Strona:
□ □ □ □ □

Wpis z mikrobloga

#rozowypasek #korpo #heheszki

Czytam na Wykopie o tych Anetach co już kaszlą, i wojnach klimatyzacyjnych. Jest poranek, więc proszę sobie usiąść i pohateować ze mną sytuacje która napotyka mnie codziennie w moim biurze.

Otóż dziele swoje biuro z trzema kobietami. Wszystkie <30 lat. Najmłodsza 22, więc nie mówię tutaj o jakichś starych babach zatrzymanych w latach osiemdziesiątych. One lubią klimatyzacje, a z faktu ze pracuje za granicą, gdzie upały dochodzą do 40C to ustawienie temperatury na 26C wydaje się dla nas bardzo dobrym rozwiązaniem.

Dwie z trzech dołączyły do naszej grupy bardzo niedawno. I zaczęły zarządzać temperaturą w bardzo dziwny sposób. Musze też podkreślić, że operuje na innym kontrakcie niż one, i przychodzę do pracy godzinę później. Tak więc pewnego dnia wchodzę do biura i widzę dwie rzeczy, które w spójności istnieć nie mogą. Klimatyzacja nastawiona na 26C i zaraz obok niej, otwarte okno na oścież.

Pierwszego dnia, kompletnie nie zdając sobie sprawy z rozmiaru głupoty zaśmiałem się i powiedziałem im ze zapomniały zamknąć okno, po czym je zamykam i siadam do pracy. Kątem oka, przed sobą widzę lekko podminowane fochowate miny mojej koleżanki.

Drugiego dnia wchodzę do biura, i ta sama akcja. Stoję w drzwiach patrzę na wszystkie trzy które się akurat #!$%@?ą na telefonach. I nic, siedzą, okno otwarte na oścież, klima dmucha zimne powietrze w dół które od razu wylatuje przez okno. Już trochę mniej pewnie podchodzę do tego okna, patrzę na nie no i zamykam. Nic nie mówię, bo te laski też do mnie ani be ani me, ani dzień dobry ani do widzenia. Może to inna kultura.

Trzeciego dnia to samo. Tym razem jedna z nich odprowadza mnie wzrokiem, gdy podchodzę do swojego biurka usytułowanego zaraz przy oknie. Łapie jej spojrzenie i widzę niesmak.

„Czy będzie ci przeszkadzać, jeżeli zamknę okno?”

„Tak, chciałybyśmy trochę świeżego powietrza z rana”

„Okej, to w takim razie wyłącz AC”

„Zimno ci?”

„Nie, jest mi gorąco”

„To czemu chcesz wyłączyć?”

□ □ □ □ □

Wiersze danych:
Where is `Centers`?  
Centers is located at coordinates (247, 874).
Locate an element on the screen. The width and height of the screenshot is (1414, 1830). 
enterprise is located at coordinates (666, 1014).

□ □ □ □ □

Do wykonania:
1. Odpowiedz na podstawie wpisu:
(a) Na jaką temperaturę nastawiona jest klimatyzacja?
(b) Ile lat ma najmłodsza z kobiet?
(c) Do ilu stopni dochodzą upały tam, gdzie pracuje autor?
2. Przepisz fragment wpisu, który zaczyna się od słów „Czytam na Wykopie” i kończy na „w moim biurze.”, zamieniając „poranek” na „wieczór”.
Wykaz nie jest tu potrzebny.

Lista odpowiedzi:
1.
(a) 26C
(b) 22
(c) 40C

2.
Czytam na Wykopie o tych Anetach co już kaszlą, i wojnach klimatyzacyjnych. Jest wieczór, więc proszę sobie usiąść i pohateować ze mną sytuacje która napotyka mnie codziennie w moim biurze.